Confondre Paul Auster et Jane Austen ! Pardon, je ne le ferai plus.

(Ou comment écrire un roman : conseils pratiques à l’usage des débutants)

Ma carrière de critique littéraire commence très mal : depuis le temps que je lisais, chez les autres, des billets sur Jane Austen, j’ai voulu faire comme tout le monde, je suis passé à la bibliothèque municipale, assez bien fournie. J’y suis même passé un peu vite, car il me fallait faire mes provisions de lecture, soit dix livres pour le premier mois de l’été. Trop vite : au moment des enregistrements, j’ai constaté que j’avais pris Mr Vertigo de Paul Auster (Référence R. AUS) et non son voisin, Mansfield Park, de Jane Austen (Référence R.AUS). Le titre de ce billet est donc mensonger, c’était juste pour faire rire ou faire crier : je n’ai pas confondu la petite Jane et le petit Paul, je me suis simplement trompé de livre. Mais le sous-titre « Comment écrire un roman.. » ne l’est pas, vous allez voir.

Généralement, les actes manqués me réussissent. La couverture de Mr Vertigo était sympathiquement clinquante, j’ai gardé Paul Auster. Jusqu’ici, c’était drôle.

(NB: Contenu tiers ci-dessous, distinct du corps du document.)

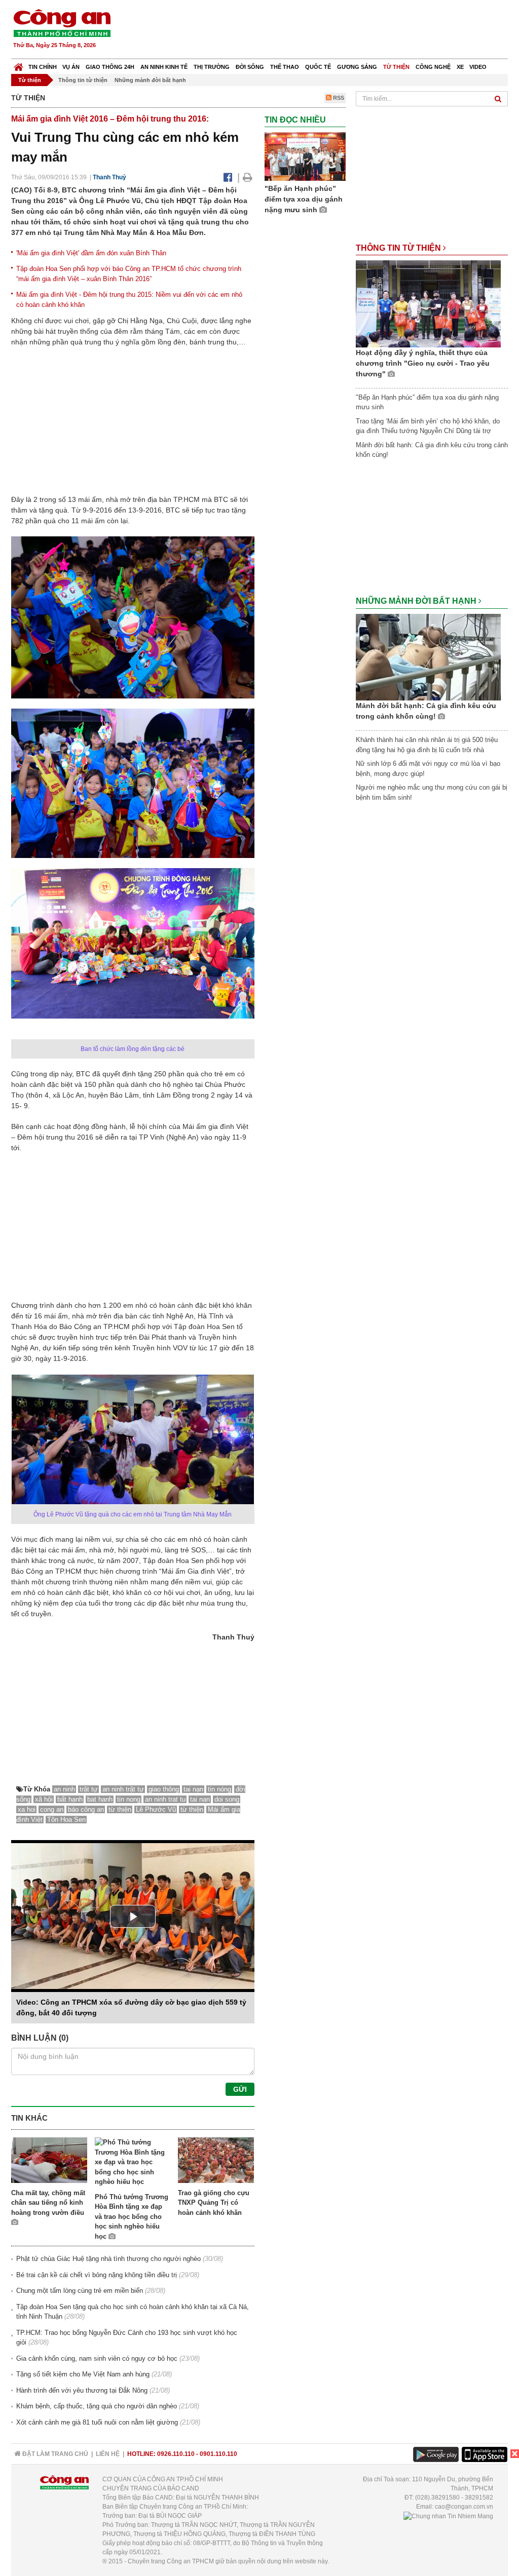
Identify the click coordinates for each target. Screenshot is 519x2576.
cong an (51, 1809)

La première phrase aussi était drôle et belle : « J’avais douze ans la première fois que j’ai marché sur l’eau ». Et même les trois suivantes : «L’homme aux habits noirs m’avait appris à le faire, et je ne prétendrai pas avoir pigé ce truc du jour au lendemain. Quand maître Yehudi m’avait découvert, petit orphelin mendiant dans les rues de Saint-Louis, je n’avais que neuf ans, et avant de me laisser m’exhiber en public, il avait travaillé avec moi sans relâche pendant trois ans. C’était en 1927, l’année de Babe Ruth et de Charles Lindbergh, l’année même où la nuit a commencé à envahir le monde pour toujours. »

Rassurez-vous, j’arrête là mon travail de copiste.

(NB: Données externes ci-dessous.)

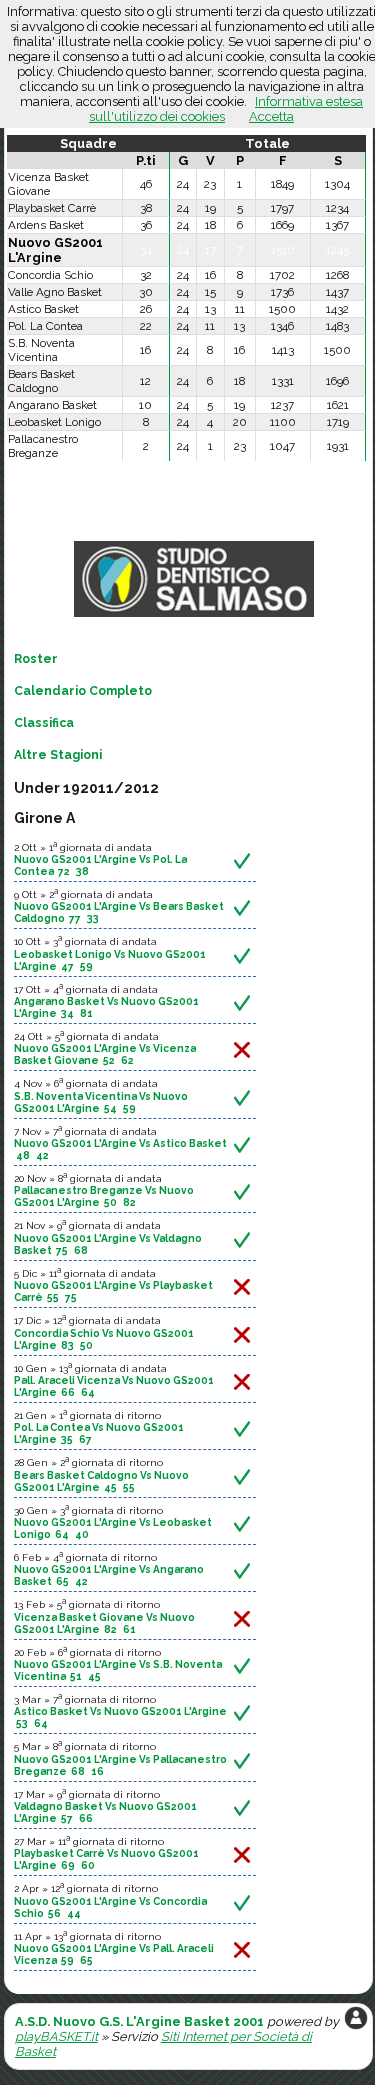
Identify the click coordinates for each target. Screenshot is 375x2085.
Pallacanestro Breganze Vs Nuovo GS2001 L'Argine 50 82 (104, 1196)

Mais j’ai voulu m’appesantir sur ces quatre premières phrases. Auteurs amateurs, candidats à l’édition, relisez-ça, on atteint là les hauts niveaux du professionnalisme. En 93 mots, tout y est : la présentation du héros principal et du héros complémentaire, le pitch du roman, le cadre, et le ton. Moi, généralement, il me faut une page. Je le dis sans aucune ironie, relisez encore et admirez : avec un début pareil, vous êtes sûr que le lecteur, dans la maison d’édition, va continuer à vous lire, ne serait-ce que pour voir si la suite sera du même tonneau.

C’est ce que j’ai fait, et la suite n’est pas du même tonneau.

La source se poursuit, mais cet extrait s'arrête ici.